Why visuals are important
In the first year of opening Greenlight, we started two zoning cases: one that was drawn and out successful, and one that went rather poorly. As these cases progressed, I learned a lot about how the process has changed over time, and how to work with communities who, in the areas we serve, are more engaged than ever.
This engagement has affected the way we handle the process. In the past, many city staff members ask us to do the bare minimum – this is a service to the developer, giving the team the freedom to develop design after the entitlement process is done, minimizing high costs of completing a detailed level of design before anyone knows if the project can even be built on the property in question.
So, for quite a while, city staff and planning and zoning commissions, who are trained in this process, helped us with very simple site plans, lot lines, and setbacks. The planned developments in the City of Dallas is a good example (and easily accessible here). There may be a detail of a property entrance, the metes and bounds of the property, and limitations on use – and sometime some architectural guidelines.
This vague documentation is starting to become rare. In some cities, the process requires a site plan approval even if the use isn’t changed. In these cases, site plan approval, which sounds like you just need a site plan, is rather detailed – they require elevations, landscape plans, and sometimes fully engineered drawings. Although these are quite detailed and require a substantial amount of work and cost, it has become obvious to me that it is still not enough once the project emerges from the weeds of the city planners and engineers. Because it then becomes open to the public. And the public, most times, wants not only to see what is going on, but wants to be actively involved.
City councilmembers and the public in general want to know some simple questions – what will it look like? Does it fit in our context and community? Will it make our community better?
These questions need to be answered without the need of a degree in urban planning. So, I started updating how we do visualizations. Our projects – particularly ones that go through an entitlement process – don’t just show the site, but how it relates to the buildings, public network, and green network around it. Although the concept isn’t novel, the process needs to be applied to more and more projects.
Quality of graphics are important. Even if the spirit of the project is in line with the community, one distracting detail can blow out of proportion and spread misinformation.

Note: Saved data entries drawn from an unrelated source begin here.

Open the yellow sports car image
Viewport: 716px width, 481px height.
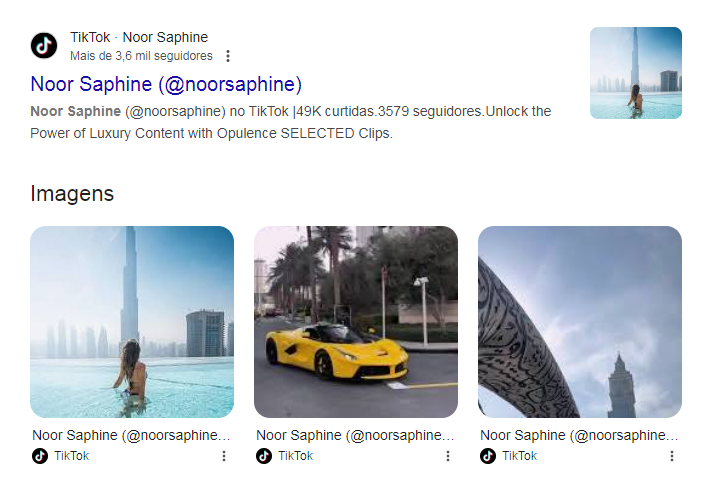[356, 321]
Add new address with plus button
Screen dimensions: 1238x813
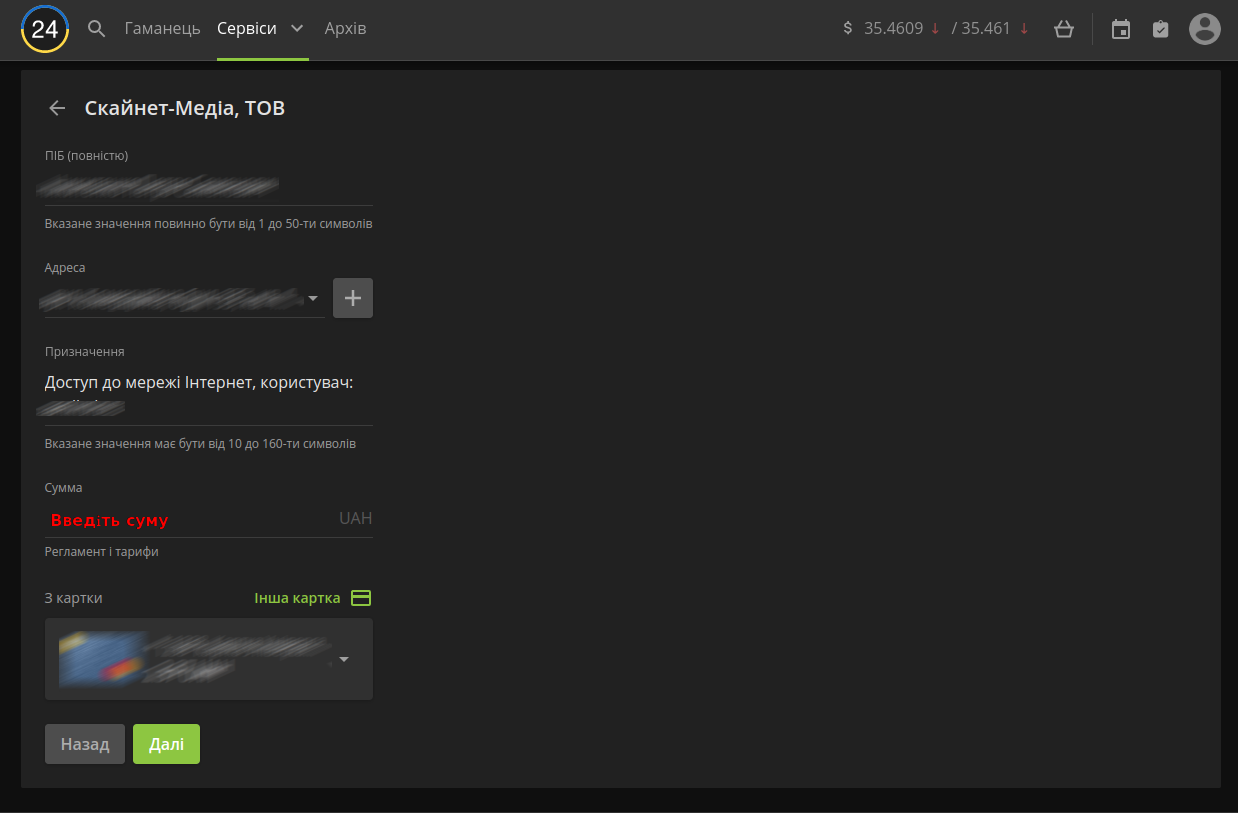(353, 298)
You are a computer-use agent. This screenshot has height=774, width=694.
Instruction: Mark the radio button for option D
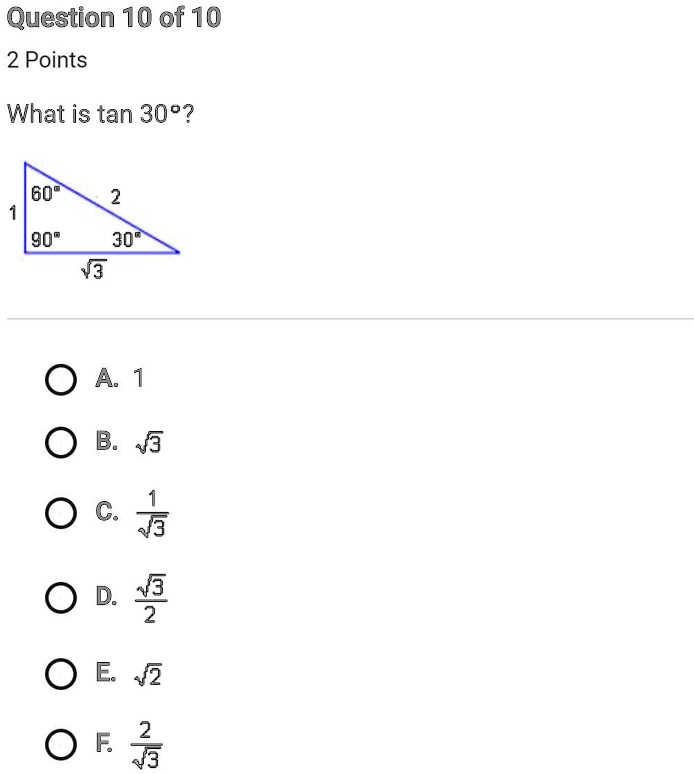(61, 599)
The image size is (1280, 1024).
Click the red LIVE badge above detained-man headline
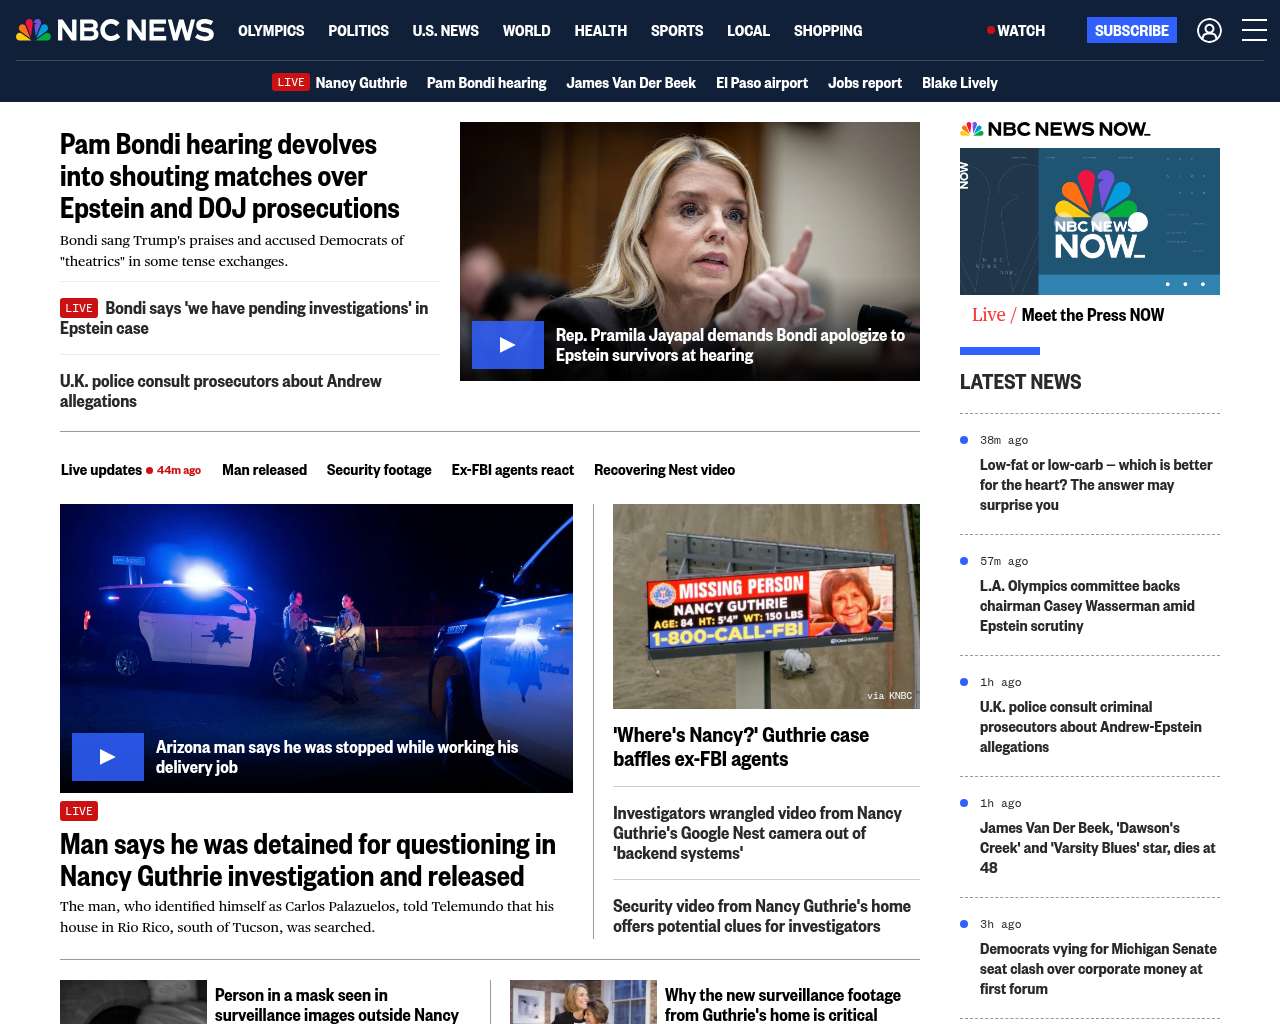[x=79, y=811]

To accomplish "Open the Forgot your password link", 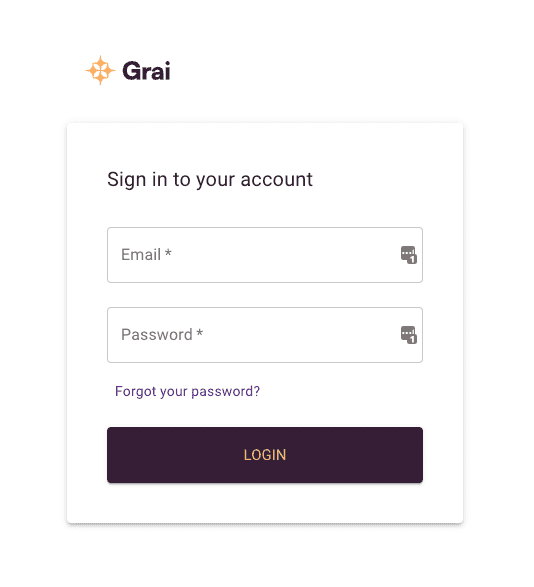I will pyautogui.click(x=187, y=391).
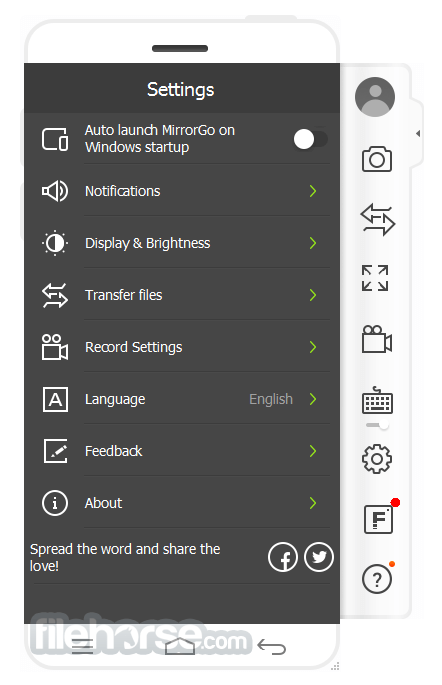Click the F icon with red dot
The width and height of the screenshot is (442, 685).
click(379, 519)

We started studying how larger urban planners handle these challenges on large scales and mimic the approach on our smaller projects. After working on a few planning projects, I’ve settled on a graphics style for Greenlight – at least for now. This style looks like the cool little models of days gone by – and they make me think of the old HO scale train models. These finished contextual physical models can cost anywhere from $30,000-$60,000, which is why we don’t see many of them anymore. With our investments in workflow and different layers of software, the entire process is MUCH faster and cost effective. I also like to show the trees in autumn, well, because I think they’re beautiful.